Rapporto della commissione d’inchiesta del Senato sul fenomeno

GP

Queste cose le abbiamo (noi della redazione de lavocenews.it) denunciate con forza, talvolta sentendoci come l’uomo che grida nel deserto.

Ricorderete certamente, gentili lettrici e lettori, le grida di manzoniana memoria. Più grida venivano periodicamente emesse, più le pene crescevano, a dimostrazione del fallimento della precedente, più crescevano quei bravi, contro i quali erano indirizzate, che, al servizio dei potenti signorotti dell’epoca, divenivano di fatto intoccabili.

Inutile continuare a discutere sull’opportunità della legge sul femminicidio.

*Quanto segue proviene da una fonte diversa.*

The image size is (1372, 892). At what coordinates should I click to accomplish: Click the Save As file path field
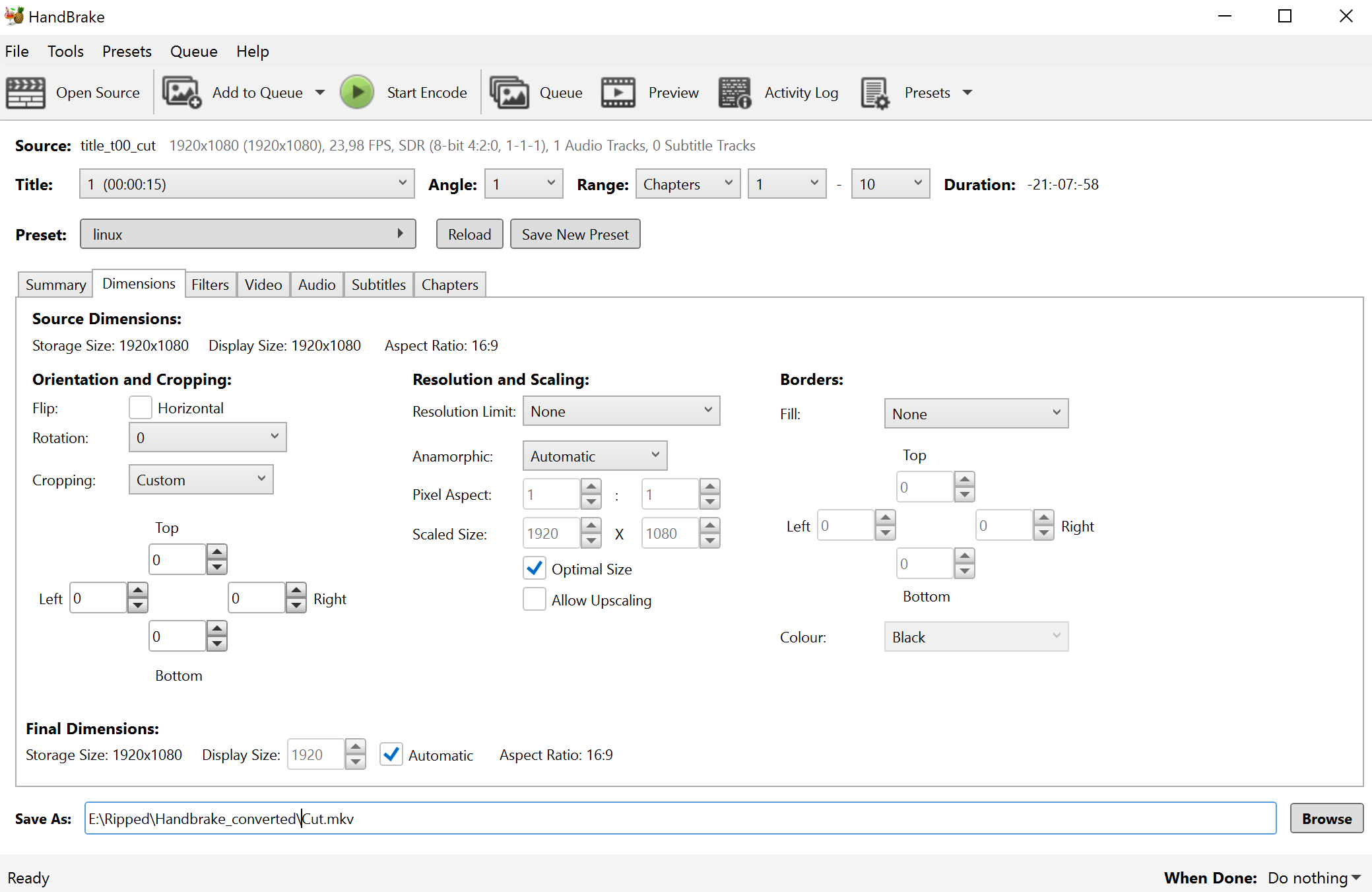[680, 819]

Il problema poteva essere risolto con un’aggravante specifica, certamente in molto meno tempo e forse con più efficacia, ma cosa fatta capo ha, dunque, procediamo oltre.

Si legge nella relazione del Senato: “La Convenzione di Istanbul, che prescrive di rendere concreto il diritto delle vittime alla protezione, resta in larga parte ancora disattesa in Italia“. E conclude: “Serve molta più formazione e specializzazione per riconoscere e affrontare con efficacia la violenza contro le donne, sanzionarla, prevenire escalation, sostenere le donne che denunciano”. 

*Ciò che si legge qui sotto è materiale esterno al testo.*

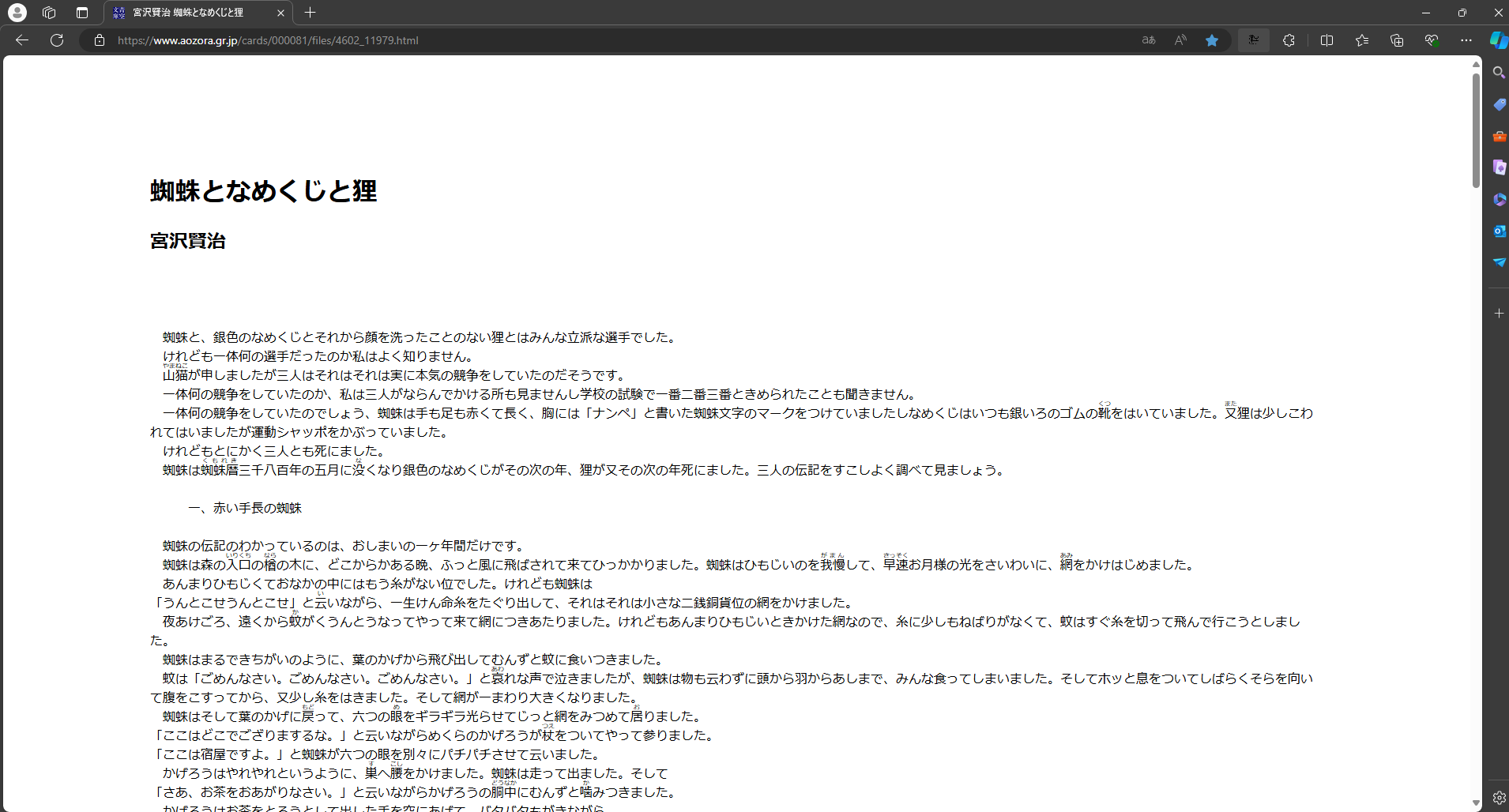The height and width of the screenshot is (812, 1509).
Task: Open a new tab
Action: (310, 13)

Parole pesanti quelle scritte dal legislatore. Parole però quanto mai opportune ma che temo non risolveranno un problema atavico. La prepotenza, la sopraffazione, la violenza affondano le loro radici nella convinzione del criminale di poterle mettere in atto impunemente.

Scopro l’acqua calda affermando che non è l’entità della pena a dissuadere chi sta per commettere un reato, ma la probabilità di essere scoperto o meno. Per farla semplice, occorre dimostrare al prepotente violento che le probabilità di farla franca sono poche o nulla. A quel punto la violenza è vinta, non diversamente.

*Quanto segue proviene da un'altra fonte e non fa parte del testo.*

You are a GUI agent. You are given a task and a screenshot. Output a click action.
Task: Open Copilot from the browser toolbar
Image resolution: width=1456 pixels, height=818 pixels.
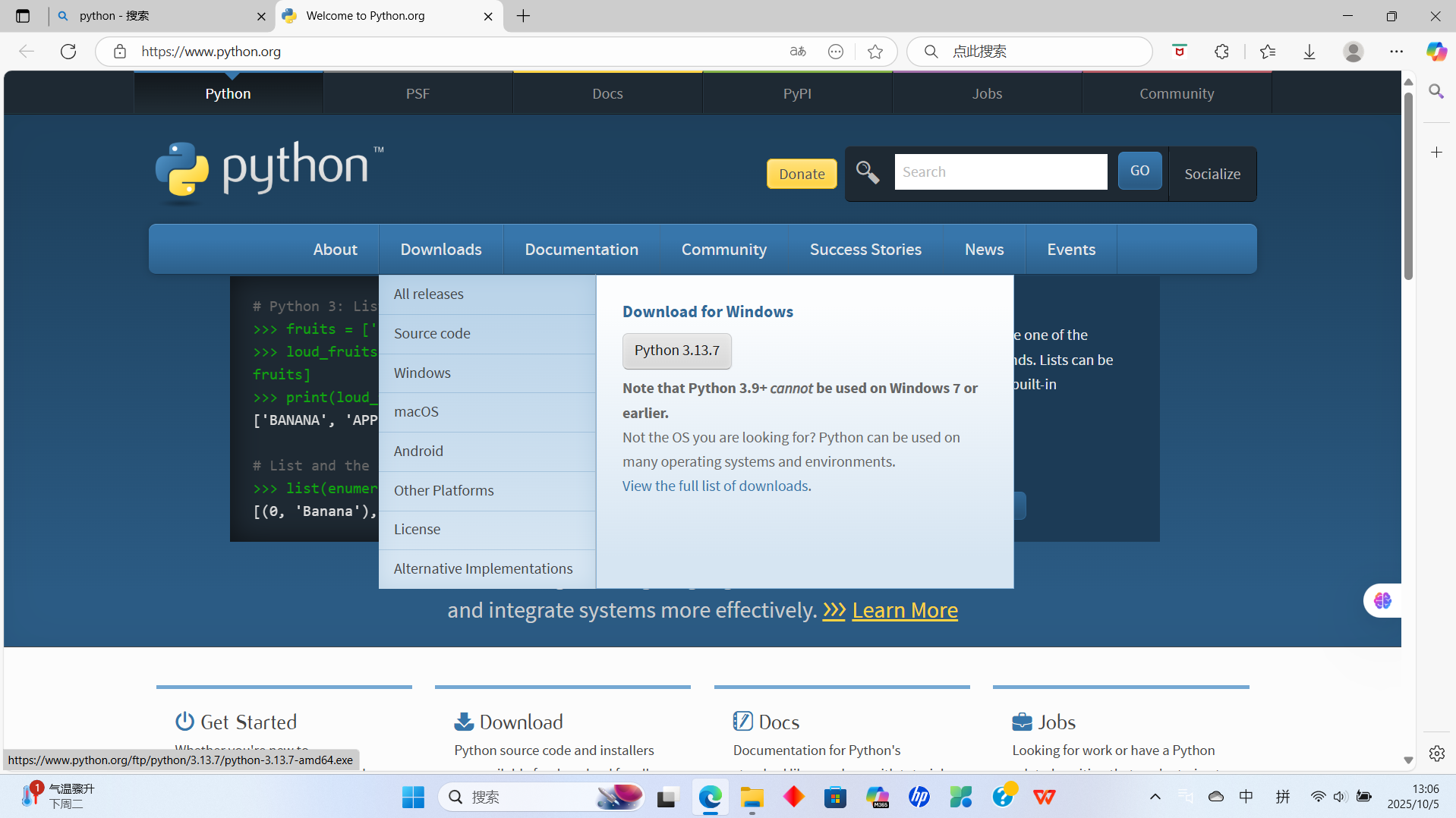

Alle norme sul femminicidio è sempre poi mancata sul piano operativo regolamenti capaci di rendere quel bene che s’intendeva proteggere concretamente tutelato.

Sembrerà banale, ma mettere in qualsiasi posto delle forze dell’ordine una donna, particolarmente preparata, a raccogliere le denunce per violenza sarebbe il primo importante e concreto aiuto alle vittime e le spingerebbe a denunciare. La vittima della violenza deve superare la vergogna di raccontare quanto subito. Sembra assurdo che se ne vergogni la vittima e non il carnefice, ma purtroppo è così.

E poi non meno importante la protezione della vittima ed il costante monitoraggio della sua incolumità. Nella stragrande maggioranza dei casi la denuncia viene trasmessa a chi di dovere e le forze dell’ordine se ne lavano le mani, salvo a riscoprire la denuncia quando la vicenda ha avuto un epilogo drammatico.

Non posso che apprezzare le conclusioni a cui è giunto il Senato, ma temo che abbia fatto il lavoro a metà. Analisi dei mali, ottima diagnosi, ma la terapia qual’è? Chi deve prendere concrete iniziative di tutela? Credo che una raccomandazione al Viminale di più attenta prevenzione di quel crimine sia il minimo. Poi gli Enti locali potrebbero essere chiamati ad incentivare i servizi sociali, magari creando appositi nuclei specializzati.

Troppo? A me sembra il minimo indispensabile se vogliamo evitare di tornare alle inutili grida.